Again, if your LDL-P is high this could be a symptom of a bigger issue. There are a number of underlying causes that could be contributing which can often be reversed without medications.
Diet and lifestyle
Poor gut health: Gut dysbiosis (imbalance in the probiotics vs. pathogenic bacteria, yeast overgrowth, parasitic infections, small intestinal bacteria overgrowth (SIBO) and intestinal permeability (also known as leaky gut)
Hypothyroid and subclinical hypothyroidism (4)

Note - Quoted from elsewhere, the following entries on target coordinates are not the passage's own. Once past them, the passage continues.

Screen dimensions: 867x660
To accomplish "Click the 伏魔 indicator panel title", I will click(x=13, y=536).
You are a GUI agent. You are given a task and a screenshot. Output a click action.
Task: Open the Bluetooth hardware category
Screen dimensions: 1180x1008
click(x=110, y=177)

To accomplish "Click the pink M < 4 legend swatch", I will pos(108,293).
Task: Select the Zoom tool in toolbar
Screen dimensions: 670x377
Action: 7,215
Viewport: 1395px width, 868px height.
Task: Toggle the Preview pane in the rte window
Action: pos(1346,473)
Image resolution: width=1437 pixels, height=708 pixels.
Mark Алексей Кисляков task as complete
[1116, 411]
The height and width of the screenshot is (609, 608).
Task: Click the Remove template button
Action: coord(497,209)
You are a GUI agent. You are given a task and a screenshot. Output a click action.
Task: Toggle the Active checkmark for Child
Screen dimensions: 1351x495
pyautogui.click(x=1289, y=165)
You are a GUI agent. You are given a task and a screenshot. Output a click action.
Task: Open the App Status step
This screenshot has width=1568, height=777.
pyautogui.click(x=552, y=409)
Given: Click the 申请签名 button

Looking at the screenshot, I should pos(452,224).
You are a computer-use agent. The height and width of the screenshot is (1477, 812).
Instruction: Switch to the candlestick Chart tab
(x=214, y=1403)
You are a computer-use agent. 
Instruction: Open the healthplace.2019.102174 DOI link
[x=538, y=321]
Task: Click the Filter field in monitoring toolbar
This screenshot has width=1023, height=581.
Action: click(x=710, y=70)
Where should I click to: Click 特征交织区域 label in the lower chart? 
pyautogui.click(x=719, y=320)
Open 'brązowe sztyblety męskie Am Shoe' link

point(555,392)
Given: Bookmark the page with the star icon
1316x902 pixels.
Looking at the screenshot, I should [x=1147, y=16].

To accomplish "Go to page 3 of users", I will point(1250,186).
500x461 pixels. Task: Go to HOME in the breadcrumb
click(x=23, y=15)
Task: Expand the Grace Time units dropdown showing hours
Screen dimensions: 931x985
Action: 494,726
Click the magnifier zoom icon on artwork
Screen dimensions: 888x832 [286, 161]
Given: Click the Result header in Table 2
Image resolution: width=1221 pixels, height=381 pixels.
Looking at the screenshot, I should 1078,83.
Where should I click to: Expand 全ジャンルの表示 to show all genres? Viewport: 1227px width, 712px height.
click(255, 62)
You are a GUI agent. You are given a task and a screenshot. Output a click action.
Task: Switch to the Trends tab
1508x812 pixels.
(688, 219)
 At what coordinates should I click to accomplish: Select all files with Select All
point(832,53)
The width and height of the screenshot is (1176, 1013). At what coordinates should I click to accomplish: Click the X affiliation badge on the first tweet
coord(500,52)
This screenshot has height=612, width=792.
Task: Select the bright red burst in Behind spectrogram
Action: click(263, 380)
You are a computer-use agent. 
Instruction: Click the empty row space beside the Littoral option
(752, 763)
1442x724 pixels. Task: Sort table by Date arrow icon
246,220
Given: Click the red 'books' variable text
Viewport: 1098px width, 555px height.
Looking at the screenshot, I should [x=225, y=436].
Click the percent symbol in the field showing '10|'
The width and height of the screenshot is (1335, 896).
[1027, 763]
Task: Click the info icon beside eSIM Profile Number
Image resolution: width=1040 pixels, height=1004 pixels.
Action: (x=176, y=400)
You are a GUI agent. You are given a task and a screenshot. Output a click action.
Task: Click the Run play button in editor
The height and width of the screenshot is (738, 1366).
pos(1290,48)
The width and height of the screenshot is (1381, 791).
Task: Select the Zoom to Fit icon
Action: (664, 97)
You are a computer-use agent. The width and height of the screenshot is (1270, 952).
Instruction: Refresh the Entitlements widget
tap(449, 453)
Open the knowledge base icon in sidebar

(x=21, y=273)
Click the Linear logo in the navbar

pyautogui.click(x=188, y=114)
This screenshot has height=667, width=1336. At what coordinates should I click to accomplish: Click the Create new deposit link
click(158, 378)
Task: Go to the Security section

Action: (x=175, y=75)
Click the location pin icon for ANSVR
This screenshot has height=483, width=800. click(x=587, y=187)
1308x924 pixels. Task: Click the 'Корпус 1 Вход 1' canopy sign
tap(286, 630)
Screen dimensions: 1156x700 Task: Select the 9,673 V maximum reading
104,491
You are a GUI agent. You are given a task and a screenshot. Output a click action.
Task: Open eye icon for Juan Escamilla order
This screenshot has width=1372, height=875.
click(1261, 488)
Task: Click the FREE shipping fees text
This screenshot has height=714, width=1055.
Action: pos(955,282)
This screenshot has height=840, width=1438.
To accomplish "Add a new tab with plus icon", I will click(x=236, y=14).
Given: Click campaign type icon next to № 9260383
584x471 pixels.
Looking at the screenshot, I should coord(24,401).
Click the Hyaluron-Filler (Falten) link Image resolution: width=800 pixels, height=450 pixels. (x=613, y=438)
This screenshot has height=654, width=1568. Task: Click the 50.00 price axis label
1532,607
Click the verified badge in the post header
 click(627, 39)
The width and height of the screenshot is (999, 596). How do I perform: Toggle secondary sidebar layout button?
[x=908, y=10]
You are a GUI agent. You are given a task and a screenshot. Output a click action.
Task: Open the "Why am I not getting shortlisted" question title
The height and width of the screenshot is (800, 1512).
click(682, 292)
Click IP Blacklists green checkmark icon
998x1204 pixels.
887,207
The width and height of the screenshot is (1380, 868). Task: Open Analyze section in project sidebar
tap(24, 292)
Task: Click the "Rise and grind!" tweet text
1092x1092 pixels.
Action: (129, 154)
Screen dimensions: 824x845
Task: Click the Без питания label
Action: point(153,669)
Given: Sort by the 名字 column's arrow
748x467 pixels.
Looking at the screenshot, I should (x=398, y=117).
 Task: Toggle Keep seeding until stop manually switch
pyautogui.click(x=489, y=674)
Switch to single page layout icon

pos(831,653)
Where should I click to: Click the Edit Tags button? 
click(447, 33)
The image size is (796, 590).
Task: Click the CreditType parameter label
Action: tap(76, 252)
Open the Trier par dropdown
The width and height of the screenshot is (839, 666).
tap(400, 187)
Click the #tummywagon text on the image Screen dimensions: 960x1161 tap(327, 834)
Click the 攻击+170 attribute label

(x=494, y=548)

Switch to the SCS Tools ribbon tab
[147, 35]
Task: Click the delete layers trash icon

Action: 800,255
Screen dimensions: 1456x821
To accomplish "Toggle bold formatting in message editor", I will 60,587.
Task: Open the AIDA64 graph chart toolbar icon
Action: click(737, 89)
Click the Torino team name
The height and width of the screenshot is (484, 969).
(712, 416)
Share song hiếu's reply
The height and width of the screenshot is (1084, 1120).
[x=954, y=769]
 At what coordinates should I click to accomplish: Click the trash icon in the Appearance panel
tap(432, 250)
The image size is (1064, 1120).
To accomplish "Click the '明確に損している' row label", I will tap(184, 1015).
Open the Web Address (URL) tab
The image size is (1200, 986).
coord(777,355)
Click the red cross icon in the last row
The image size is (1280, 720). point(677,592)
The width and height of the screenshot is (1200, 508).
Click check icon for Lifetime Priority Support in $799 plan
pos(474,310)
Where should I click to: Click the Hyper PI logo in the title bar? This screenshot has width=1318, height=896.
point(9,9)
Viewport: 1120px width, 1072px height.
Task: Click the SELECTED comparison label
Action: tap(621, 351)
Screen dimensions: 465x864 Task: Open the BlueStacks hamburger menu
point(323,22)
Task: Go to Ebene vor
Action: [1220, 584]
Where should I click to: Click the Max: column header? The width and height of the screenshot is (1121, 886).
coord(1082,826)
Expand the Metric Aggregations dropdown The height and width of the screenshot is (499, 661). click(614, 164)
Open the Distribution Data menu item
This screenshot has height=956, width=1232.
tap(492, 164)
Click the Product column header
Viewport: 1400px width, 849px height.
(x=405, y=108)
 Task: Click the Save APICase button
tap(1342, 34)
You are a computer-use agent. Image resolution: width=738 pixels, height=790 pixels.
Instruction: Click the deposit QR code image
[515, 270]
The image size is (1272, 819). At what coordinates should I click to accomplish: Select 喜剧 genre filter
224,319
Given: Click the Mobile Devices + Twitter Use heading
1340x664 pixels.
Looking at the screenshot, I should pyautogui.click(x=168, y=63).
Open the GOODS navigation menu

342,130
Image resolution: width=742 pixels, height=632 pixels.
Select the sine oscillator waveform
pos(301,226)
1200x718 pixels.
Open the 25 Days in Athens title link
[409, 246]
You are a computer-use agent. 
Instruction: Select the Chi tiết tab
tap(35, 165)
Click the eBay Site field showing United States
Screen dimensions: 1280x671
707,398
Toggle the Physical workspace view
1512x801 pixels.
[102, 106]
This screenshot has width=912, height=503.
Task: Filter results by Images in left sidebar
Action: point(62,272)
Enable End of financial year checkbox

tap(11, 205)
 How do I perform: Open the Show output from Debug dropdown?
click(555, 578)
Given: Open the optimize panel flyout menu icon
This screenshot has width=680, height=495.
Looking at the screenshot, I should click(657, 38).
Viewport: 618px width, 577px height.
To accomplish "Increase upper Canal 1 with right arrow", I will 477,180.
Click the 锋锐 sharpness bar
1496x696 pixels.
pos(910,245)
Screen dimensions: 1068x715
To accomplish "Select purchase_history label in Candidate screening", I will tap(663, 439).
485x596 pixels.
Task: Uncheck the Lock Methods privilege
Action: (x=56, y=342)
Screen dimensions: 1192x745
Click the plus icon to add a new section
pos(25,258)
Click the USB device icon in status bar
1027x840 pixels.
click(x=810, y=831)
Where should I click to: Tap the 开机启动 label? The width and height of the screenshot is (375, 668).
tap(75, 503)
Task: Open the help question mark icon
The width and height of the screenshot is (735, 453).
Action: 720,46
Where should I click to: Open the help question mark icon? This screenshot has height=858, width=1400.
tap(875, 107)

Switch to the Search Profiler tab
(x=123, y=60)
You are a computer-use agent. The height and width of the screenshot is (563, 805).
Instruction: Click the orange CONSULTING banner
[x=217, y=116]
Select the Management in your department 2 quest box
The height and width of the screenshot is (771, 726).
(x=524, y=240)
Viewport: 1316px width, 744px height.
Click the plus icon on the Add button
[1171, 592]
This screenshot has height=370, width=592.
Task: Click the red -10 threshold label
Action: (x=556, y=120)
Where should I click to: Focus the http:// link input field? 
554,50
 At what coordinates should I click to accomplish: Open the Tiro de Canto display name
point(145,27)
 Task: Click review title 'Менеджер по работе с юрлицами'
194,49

Environmental toxins and heavy metals
Lastly genetics. However, even if you have a genetic predisposition to high cholesterol, there could also be one or more of the above factors contributing as well.
Lp(a): this is a lipoprotein (a protein attached to a lipid molecule for transport) that is a genetic risk factor associated with cardiovascular disease, even more so than LDL-P. Lp(a) elevation has historically been thought to be mostly influenced by genetics. However, I’ve seen these levels decrease with diet, lifestyle and natural interventions.
ApoB: this is another type of lipoprotein that is associated with CVD and can be measured.
Inflammatory markers: Inflammation in the blood vessels drives more cholesterol into the blood vessel lining. The tests for inflammation include CRP and homocysteine.
Insulin resistance (high blood sugar) and diabetes: High blood sugar is extremely inflammatory to our blood vessels. Tests include Hemoglobin A1c (HcA1c), fasting glucose, and fasting insulin.
Coronary Calcium Scan: This test looks to see how much calcium has built up in the walls of the arteries of the heart (coronary arteries). It’s used to check for CVD and measure severity.
Carotid Intima-Media Thickness (CIMT): This test uses ultra sound to determine the thickness of the carotid arteries (arteries of the neck). The thicker the arteries the more plaque that has built up.